Sebaliknya, kasus di Kecamatan Muko-Muko Bathin VII menunjukkan perlakuan yang berbeda. Pengecer M. Johan dijadikan tersangka dan diadili seorang diri, sementara petugas verval di wilayah tersebut tidak diproses. Namun, dalam kasus di Kecamatan Batin 2 Babeko, pengecer SS dijadikan tersangka bersama dua petugas verval yang juga ikut bertanggung jawab. Perbedaan ini memunculkan kecurigaan masyarakat akan adanya perlindungan terhadap pihak tertentu.
Dugaan Keterlibatan Pejabat dan Data Tidak Valid
Masyarakat menduga perlindungan tersebut terkait hubungan personal antara pengecer dan oknum pejabat yang berpengaruh. Dugaan ini diperkuat dengan lambannya langkah hukum terhadap pengecer di Kecamatan Jujuhan dan Pelepat Ilir, meski indikasi pelanggaran sudah jelas.

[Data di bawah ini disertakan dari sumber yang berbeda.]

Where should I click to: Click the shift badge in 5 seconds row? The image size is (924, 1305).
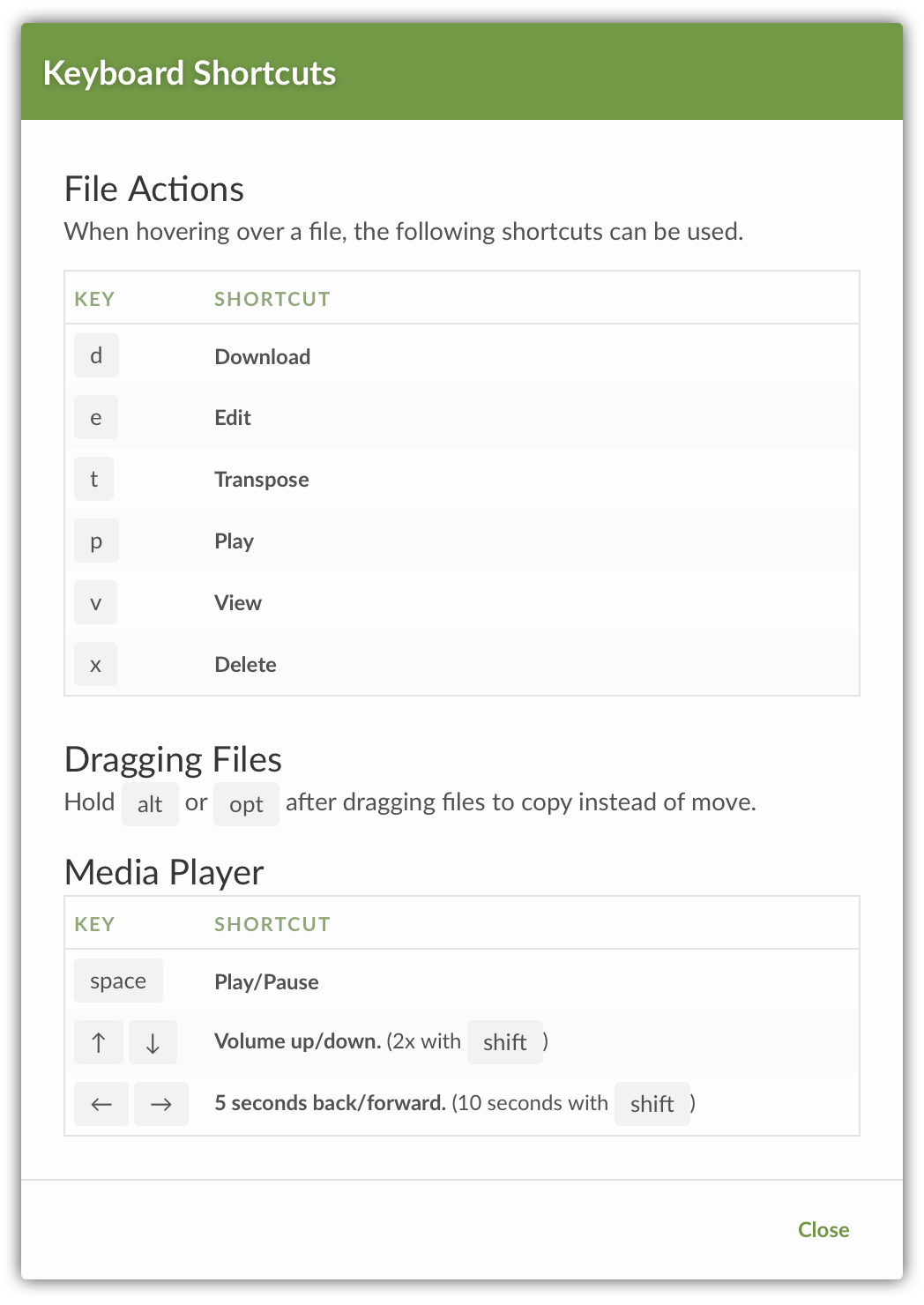click(652, 1104)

Selain itu, kasus ini juga mengungkap penggunaan data petani yang tidak valid oleh petugas verval. Namun, hingga kini, Kejari Bungo belum menelusuri sumber data tersebut, apakah berasal dari desa, dinas, atau pihak lain. Kejari Bungo dianggap hanya menindak pihak yang lemah dalam rantai distribusi, tanpa menyentuh akar masalah atau aktor intelektual.
Kritik Aktivis Anti-Korupsi
Abdurrahman, salah satu aktivis anti-korupsi, menilai Kejari Bungo tidak berani menindak pihak-pihak besar yang terlibat. “Kejari Bungo ini kalau di depan pengecer dan pegawai verval seperti singa, tapi kalau di hadapan oknum BUMD dan dinas seperti kucing manis,” sindirnya.
Pernyataan ini mencerminkan kekecewaan masyarakat terhadap keberanian aparat penegak hukum. Publik berharap Kejari Bungo dapat bertindak adil, transparan, dan tegas terhadap semua pihak yang terlibat, tanpa memandang latar belakang atau hubungan kekuasaan mereka.